I have always considered marriage as the most interesting event of one's life, the foundation of happiness or misery. And the best part is, both the unmarried and the married are unhappy, though for radically opposite reasons, one for not being married, and the other for being married.
I couldn't help thinking of the quite serious question about why we do it. Do we really have no idea of what we're getting ourselves into? A long time ago, I realized that oddly enough, there are many things we do in life where there are no prerequisites. Before society allows me to drive a car, I must pass a test. Before I'm allowed to work as accountant, I have to obtain a degree and carry out an internship. But marriage? Becoming a parent? Our society, we collectively, require absolutely no proof of competency. There are no tests to pass, certificate to obtain, or internship to go through.

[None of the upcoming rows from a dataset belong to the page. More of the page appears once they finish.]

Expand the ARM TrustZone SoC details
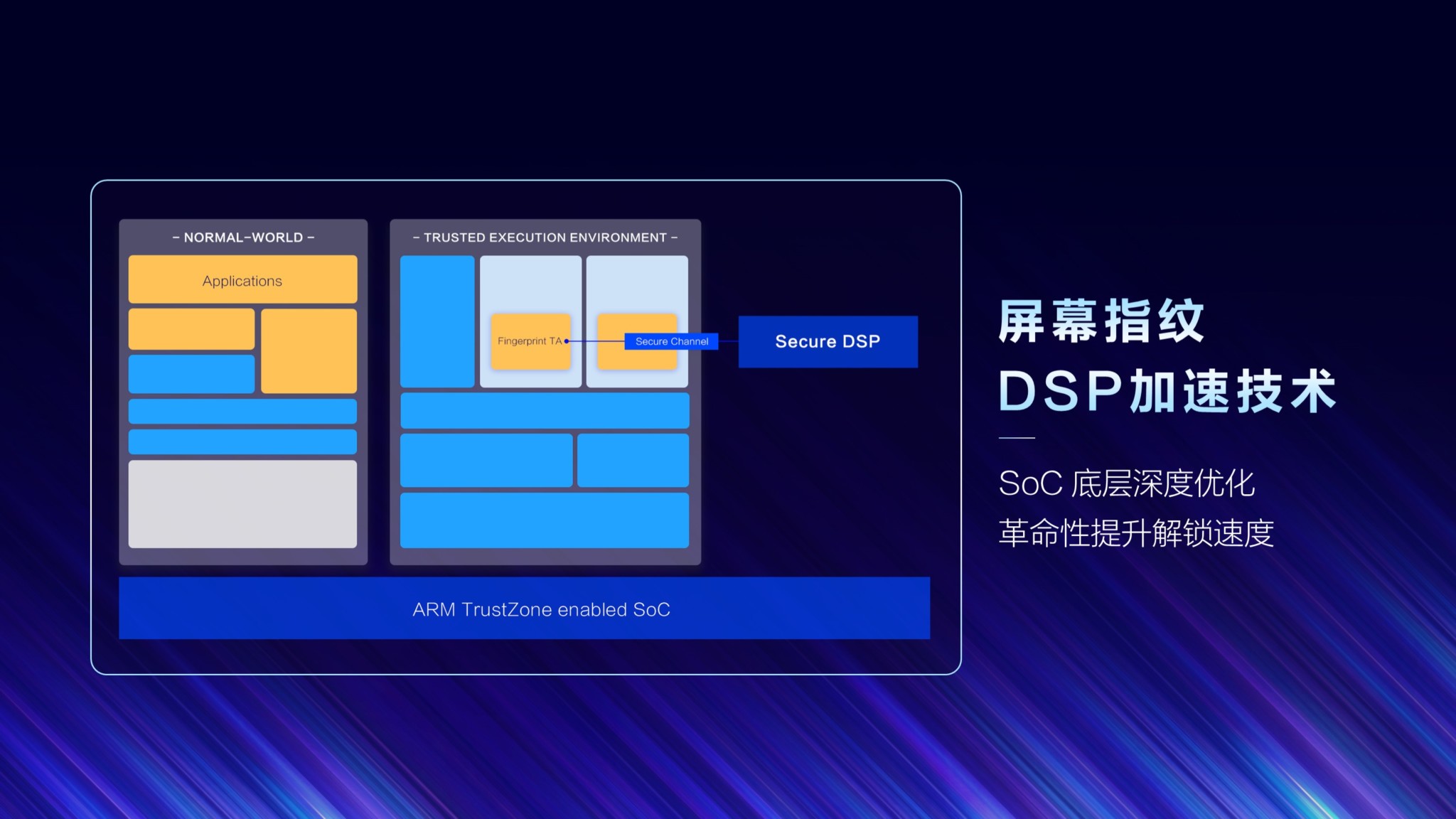This screenshot has width=1456, height=819. (524, 608)
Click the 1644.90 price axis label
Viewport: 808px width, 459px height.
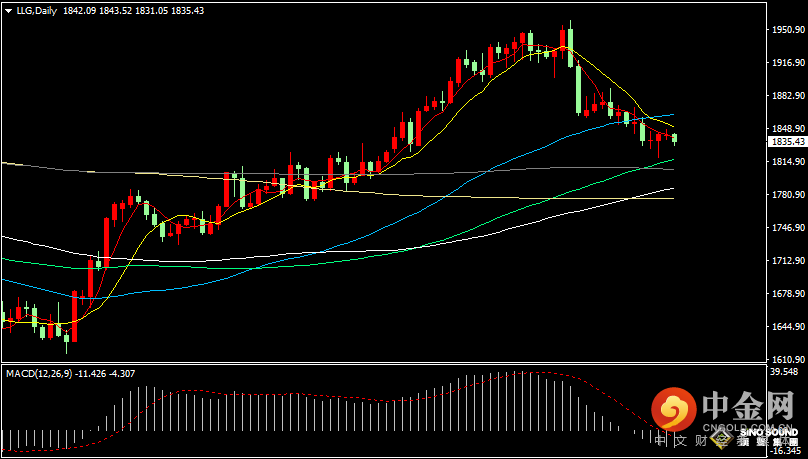point(788,327)
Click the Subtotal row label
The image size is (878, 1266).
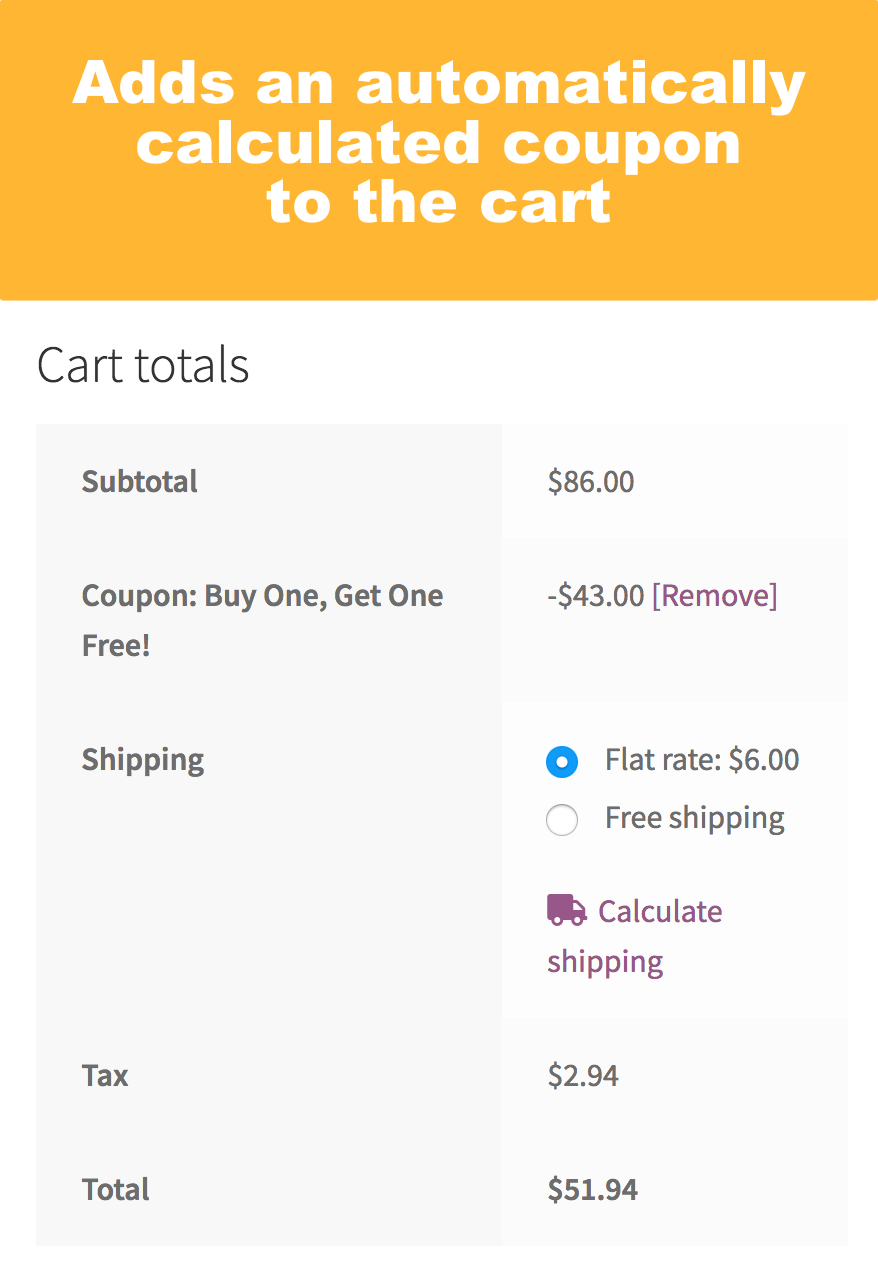(140, 482)
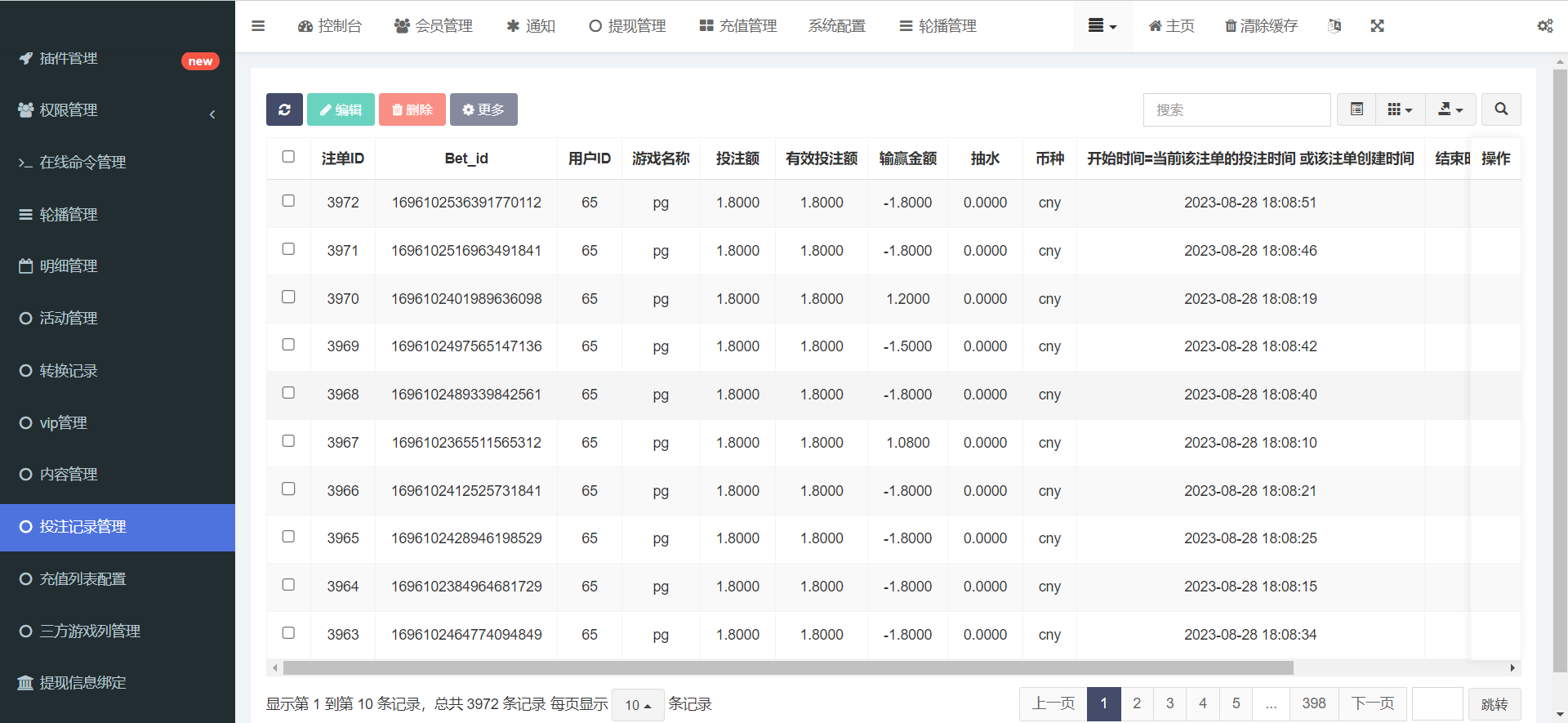Toggle the table card view icon
Screen dimensions: 1568x723
pos(1356,109)
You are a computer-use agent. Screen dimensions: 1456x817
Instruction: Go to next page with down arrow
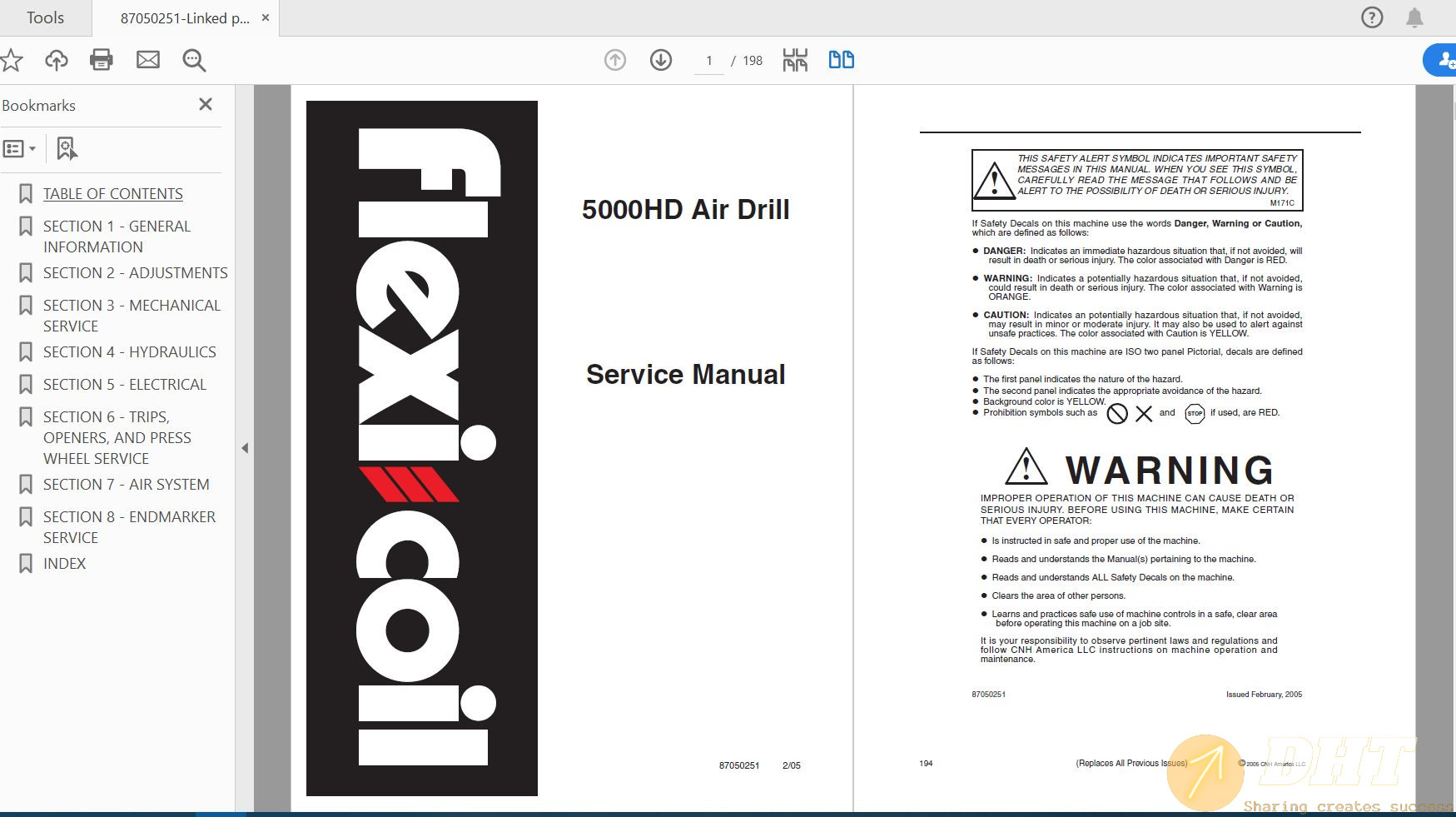pyautogui.click(x=660, y=59)
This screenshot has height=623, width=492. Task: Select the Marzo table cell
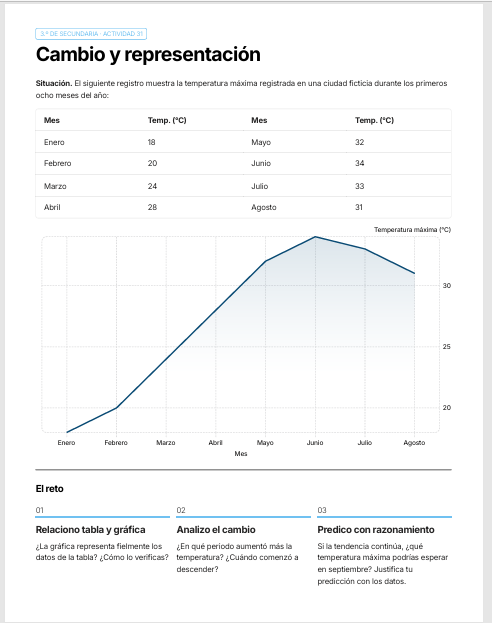click(x=55, y=186)
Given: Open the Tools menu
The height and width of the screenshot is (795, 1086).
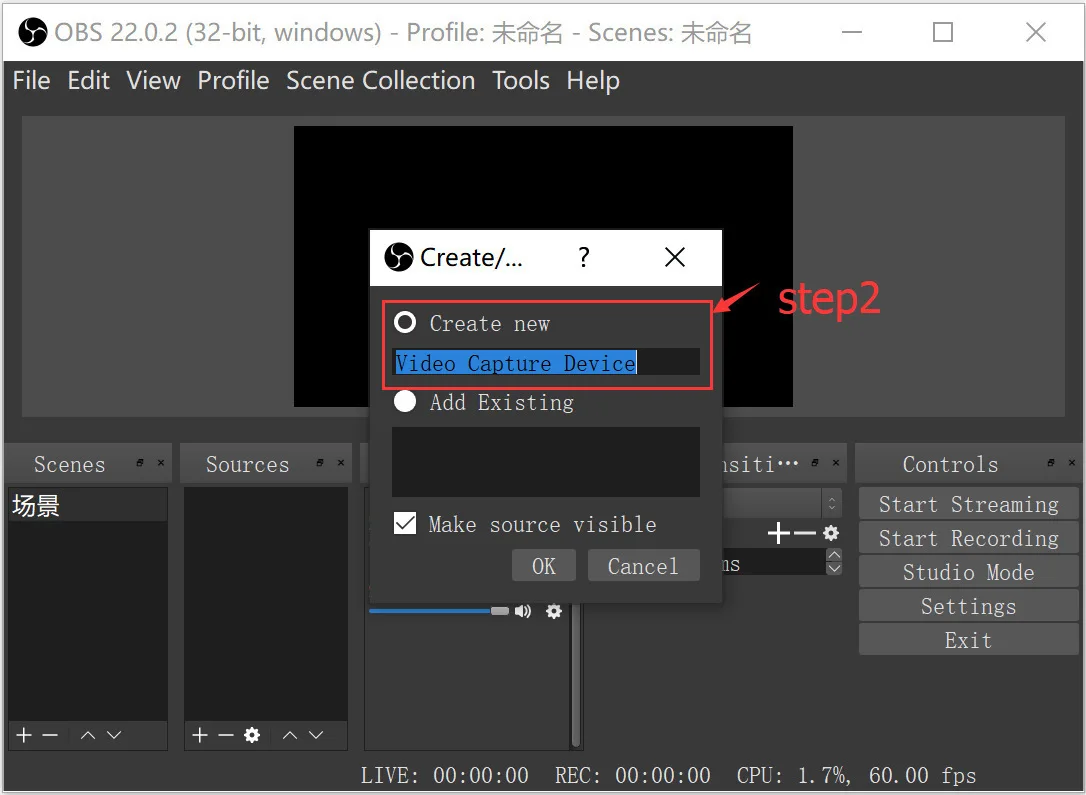Looking at the screenshot, I should (520, 81).
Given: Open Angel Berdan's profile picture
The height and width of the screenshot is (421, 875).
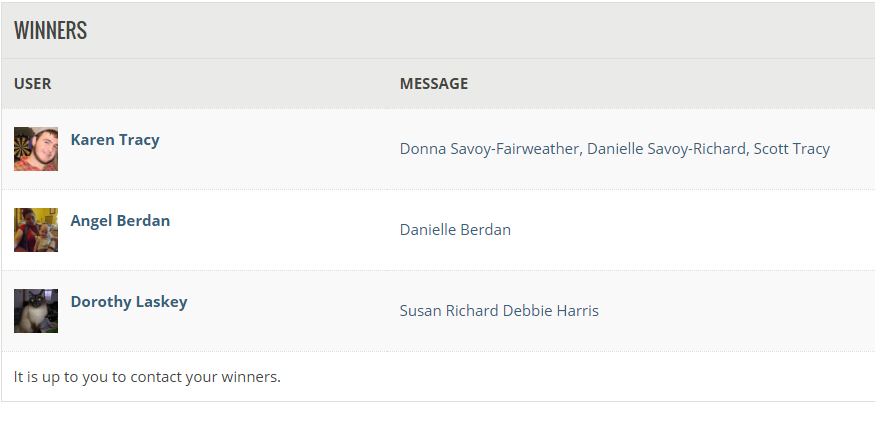Looking at the screenshot, I should [36, 230].
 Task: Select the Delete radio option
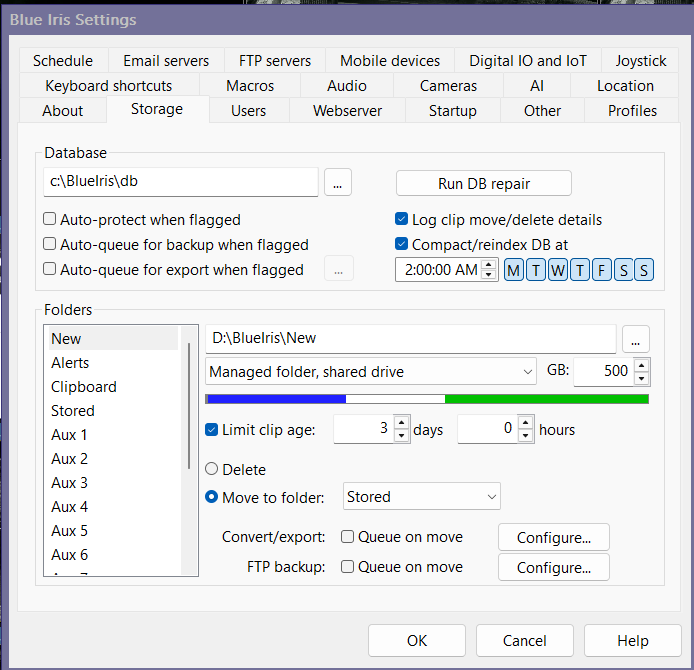click(211, 469)
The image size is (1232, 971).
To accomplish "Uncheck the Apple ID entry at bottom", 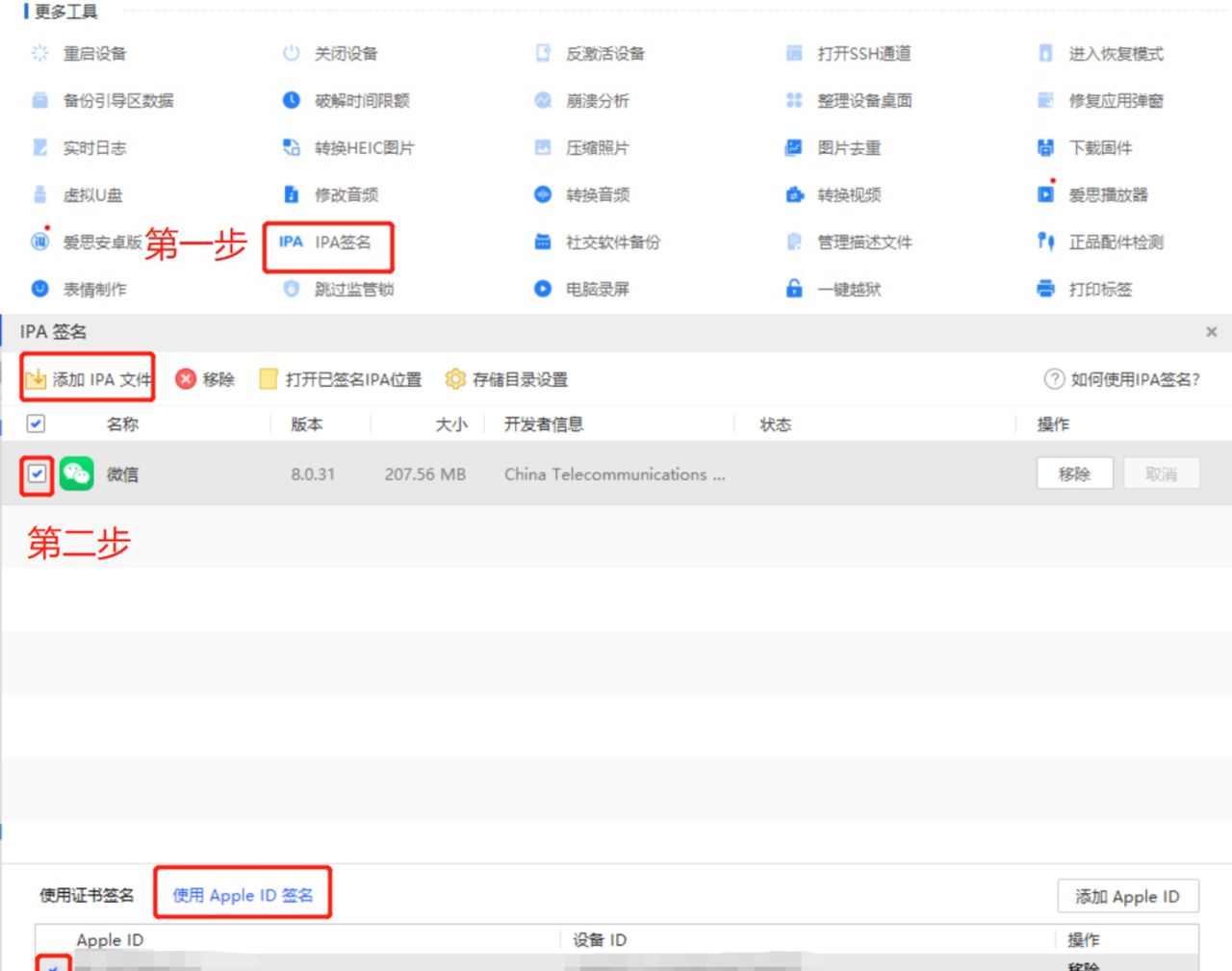I will click(x=55, y=966).
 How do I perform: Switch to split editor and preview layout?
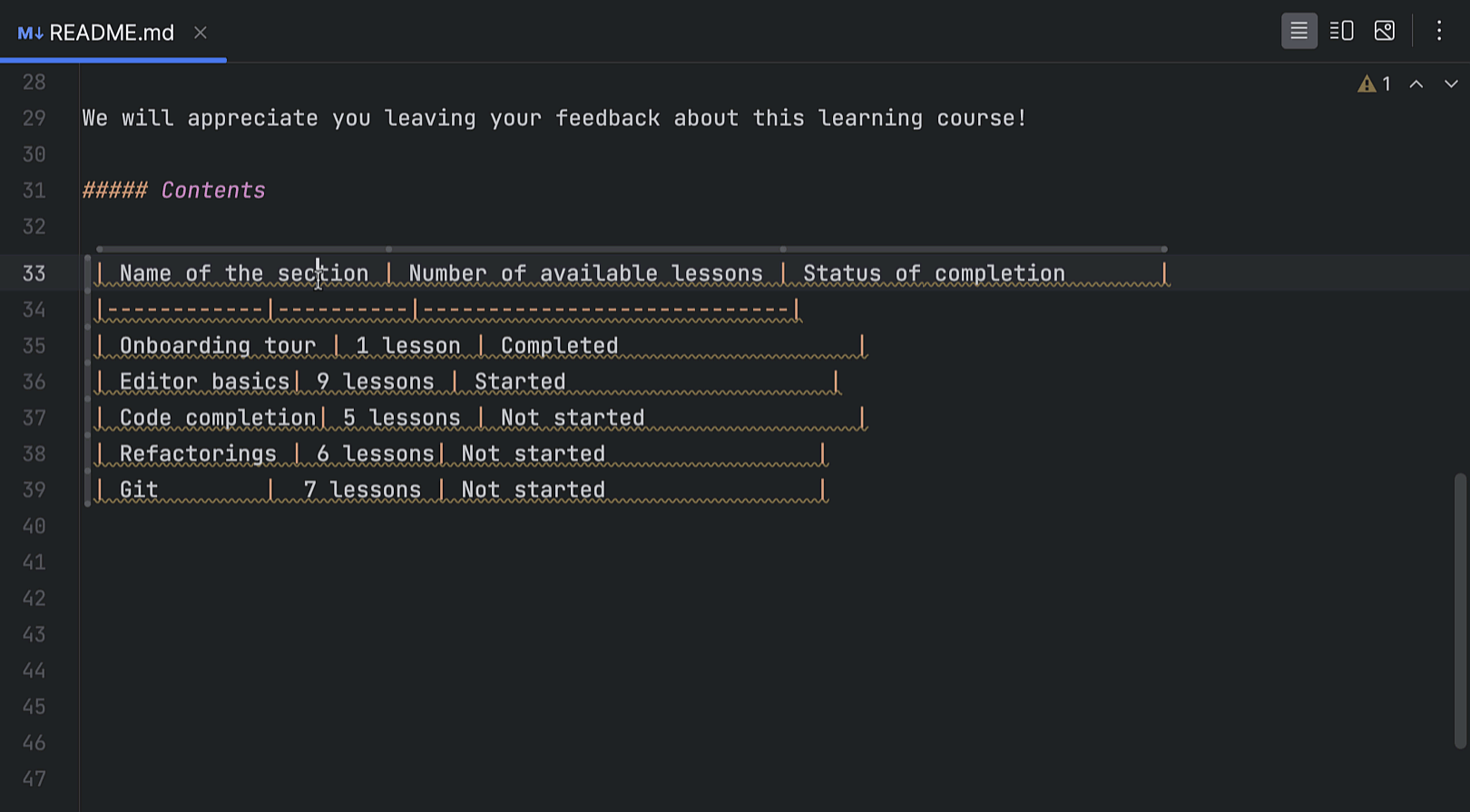click(x=1341, y=30)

It’s important that younger people realize how difficult a marriage will be, at times. It strongly suggest that couples need more than just the desire to be married to make their marriage work but that they also need to understand the complexity of this intimate union. In our marriage life, we shall encounter issues of communication, finances, fair fighting, stress, making promises, and parenthood.
We all have the "right" to get married or become parents and we all would be indignant if anybody suggested we would need to prove beforehand that we have the requisite skills and financial means to be doing any of these activities. Every relationship has its flaws, but these flaws add to the charm of the marriage.